Riceviamo e pubblichiamo
Sembra quasi “interessante” il dibattito che si sta sviluppando intorno alle cosiddette “stabilizzazioni nel Pubblico Impiego” e in particolare nella Regione Calabria nel Settore Sanità.
Appare poi “Stimolante” l’attacco sferrato da potenti centrali confederali calabresi contro il Ministro della Funzione Pubblica Nicolais, reo di aver, con la circolare del 18/04/08, messo un po’ d’ordine nella babele che qualcuno volutamente vuole creare intorno al problema.
Premesso che non siamo in via pregiudiziale contrari ad eventuali stabilizzazioni, il problema di fondo resta quello di stabilire se ancora oggi vale il principio, peraltro costituzionalmente riconosciuto che nel Pubblico Impiego si accede per Pubblico Concorso.
Nella Sanità Calabrese, inquinata da scandali, infiltrazioni criminali, coordinamenti politici, partitiche e sindacali forte è il sospetto di favoritismi e clientele.
Un protocollo sulle stabilizzazioni, sottoscritto dall’Assessore Lo Moro e da CGIL-CISL-UIL senza i sindacati autonomi che rappresentano il 40% del personale, stranamente recepito dalla Giunta Regionale solo un mese prima delle elezioni politiche, fortemente estensivo dalle norme contenute nelle Finanziarie per il 2007 e per il 2008, ha dato l’avvio alle polemiche.

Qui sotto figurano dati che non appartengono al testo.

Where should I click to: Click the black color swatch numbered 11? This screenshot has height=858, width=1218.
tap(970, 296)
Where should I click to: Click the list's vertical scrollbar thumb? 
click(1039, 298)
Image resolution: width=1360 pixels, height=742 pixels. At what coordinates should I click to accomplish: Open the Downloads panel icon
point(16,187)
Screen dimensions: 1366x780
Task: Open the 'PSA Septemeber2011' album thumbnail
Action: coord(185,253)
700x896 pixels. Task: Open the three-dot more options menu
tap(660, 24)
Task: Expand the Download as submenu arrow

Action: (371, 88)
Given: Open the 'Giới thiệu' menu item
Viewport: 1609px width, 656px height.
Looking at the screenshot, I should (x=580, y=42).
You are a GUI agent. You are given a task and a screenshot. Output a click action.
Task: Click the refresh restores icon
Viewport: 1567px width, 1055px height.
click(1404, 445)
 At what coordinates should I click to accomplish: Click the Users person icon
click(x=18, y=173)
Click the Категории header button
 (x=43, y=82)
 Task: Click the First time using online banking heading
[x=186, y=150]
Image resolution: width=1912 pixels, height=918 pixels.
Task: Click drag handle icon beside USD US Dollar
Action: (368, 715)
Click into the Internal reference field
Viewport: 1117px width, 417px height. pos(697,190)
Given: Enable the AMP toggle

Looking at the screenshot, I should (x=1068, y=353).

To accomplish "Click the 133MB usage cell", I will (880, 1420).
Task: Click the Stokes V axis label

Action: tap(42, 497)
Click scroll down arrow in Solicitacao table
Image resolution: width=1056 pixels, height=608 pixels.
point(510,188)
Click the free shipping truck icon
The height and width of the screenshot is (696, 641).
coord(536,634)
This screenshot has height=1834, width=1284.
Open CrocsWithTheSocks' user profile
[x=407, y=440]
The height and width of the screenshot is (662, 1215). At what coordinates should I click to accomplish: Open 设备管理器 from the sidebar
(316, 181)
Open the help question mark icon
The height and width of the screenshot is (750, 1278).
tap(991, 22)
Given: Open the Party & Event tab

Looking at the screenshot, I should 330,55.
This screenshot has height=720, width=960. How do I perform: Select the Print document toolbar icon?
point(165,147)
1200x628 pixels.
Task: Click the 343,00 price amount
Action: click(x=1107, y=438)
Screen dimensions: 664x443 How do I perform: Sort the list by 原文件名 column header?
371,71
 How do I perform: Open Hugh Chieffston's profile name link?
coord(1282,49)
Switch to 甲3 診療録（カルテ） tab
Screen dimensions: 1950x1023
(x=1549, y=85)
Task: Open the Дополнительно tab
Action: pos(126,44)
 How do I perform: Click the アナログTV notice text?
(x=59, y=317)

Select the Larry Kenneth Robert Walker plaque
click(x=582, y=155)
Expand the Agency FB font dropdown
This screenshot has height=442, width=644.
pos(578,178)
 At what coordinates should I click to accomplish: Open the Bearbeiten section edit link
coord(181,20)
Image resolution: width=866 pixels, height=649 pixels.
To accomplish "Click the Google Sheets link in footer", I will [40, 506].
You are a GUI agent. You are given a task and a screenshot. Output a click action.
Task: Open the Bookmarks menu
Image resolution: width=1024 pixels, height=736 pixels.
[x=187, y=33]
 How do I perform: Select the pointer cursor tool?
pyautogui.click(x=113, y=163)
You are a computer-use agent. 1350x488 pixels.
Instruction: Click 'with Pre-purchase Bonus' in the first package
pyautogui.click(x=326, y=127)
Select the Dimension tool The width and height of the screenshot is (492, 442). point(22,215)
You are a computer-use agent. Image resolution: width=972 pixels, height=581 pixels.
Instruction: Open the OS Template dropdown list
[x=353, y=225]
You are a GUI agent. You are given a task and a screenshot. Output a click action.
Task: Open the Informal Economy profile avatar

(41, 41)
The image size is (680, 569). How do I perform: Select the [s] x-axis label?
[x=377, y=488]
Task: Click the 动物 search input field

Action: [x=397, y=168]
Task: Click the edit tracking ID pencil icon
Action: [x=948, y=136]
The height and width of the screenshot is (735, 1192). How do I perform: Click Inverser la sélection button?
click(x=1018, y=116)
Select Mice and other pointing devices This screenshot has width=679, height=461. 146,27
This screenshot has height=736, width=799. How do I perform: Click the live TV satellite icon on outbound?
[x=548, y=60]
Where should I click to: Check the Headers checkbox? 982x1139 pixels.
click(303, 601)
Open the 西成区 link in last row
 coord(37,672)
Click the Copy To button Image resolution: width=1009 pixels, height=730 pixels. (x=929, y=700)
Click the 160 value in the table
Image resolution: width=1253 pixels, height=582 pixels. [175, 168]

Un provvedimento adottato d’urgenza, mentre da un anno languono presso l’Assessorato Regionale della Sanità i Piani Aziendali di Assunzione, quelli sì contrattati con tutte le OO.SS.
Con il Ministro Nicolais, conscio di ciò che sta succedendo in Italia il 18 Aprile (4 giorni dopo le elezioni) ha smentito nei fatti gli accordi che regionalmente le giunte hanno stipulato nella maggior parte dei casi con CGIL-CISL-UIL.
Non c’è bisogno di essere cultori del Diritto Amm.vo per capire che nella gerarchia delle fonti della legge tra la circolare di un Ministro della Repubblica e un protocollo d’intesa tra un Assessore Regionale e CGIL-CISL-UIL quale sia di rango superiore.
Quello di cui invece c’è bisogno è domandarsi soprattutto da parte di chi predica pluralismo e razzola discriminazione, a chi serve l’operazione in questione.
Così come in passato la Giunta Regionale di Centro Sinistra il cui motto era “Confronto, partecipazione e democrazia” si confronta solo con chi vuole, non fa partecipare nessuno alle scelte sanitarie, non è democratica perché rappresenta il governo di pochi.
Pertanto riteniamo opportuno, dopo aver dato mandato ai nostri legali di perseguire eventuali comportamenti antisindacali della Giunta, che quest’ultima si occupi più fattivamente del Piano Sanitario Regionale sepolto chissà in quale cassetto burocratico e a dare conto ai calabresi degli sprechi e delle deficienze espresse in quest’ultimi 3 anni.
Un’invasione di “manager” e consulenti lautamente pagati che non ha precedenti nella storia della Regione Calabria.
Ma si sa, l’importante è, importare “cervelli” da altre Regioni e costringere i “nostri” ad andare fuori.
Noi come FIALS, maggiore Sindacato Autonomo nella Sanità Calabrese diciamo basta alle nomine politiche, basta ai contratti ad personam nel Pubblico Impiego, basta ai CO.CO.CO.
Basta a tutte queste pratiche clientelari che, unite ad altre hanno rappresentato l’humus sociale attraverso il quale le infiltrazioni criminali hanno attecchito nella Sanità Pubblica.
La FIALS è per i concorsi pubblici, per le meritocrazie espresse nel lavoro e non nelle tessere politiche e/o sindacali, per una sanità che dia risposte e non generi domande inevase.
Per quanto riguarda da 25 anni ci battiamo e continueremo a batterci in Calabria ed in Italia.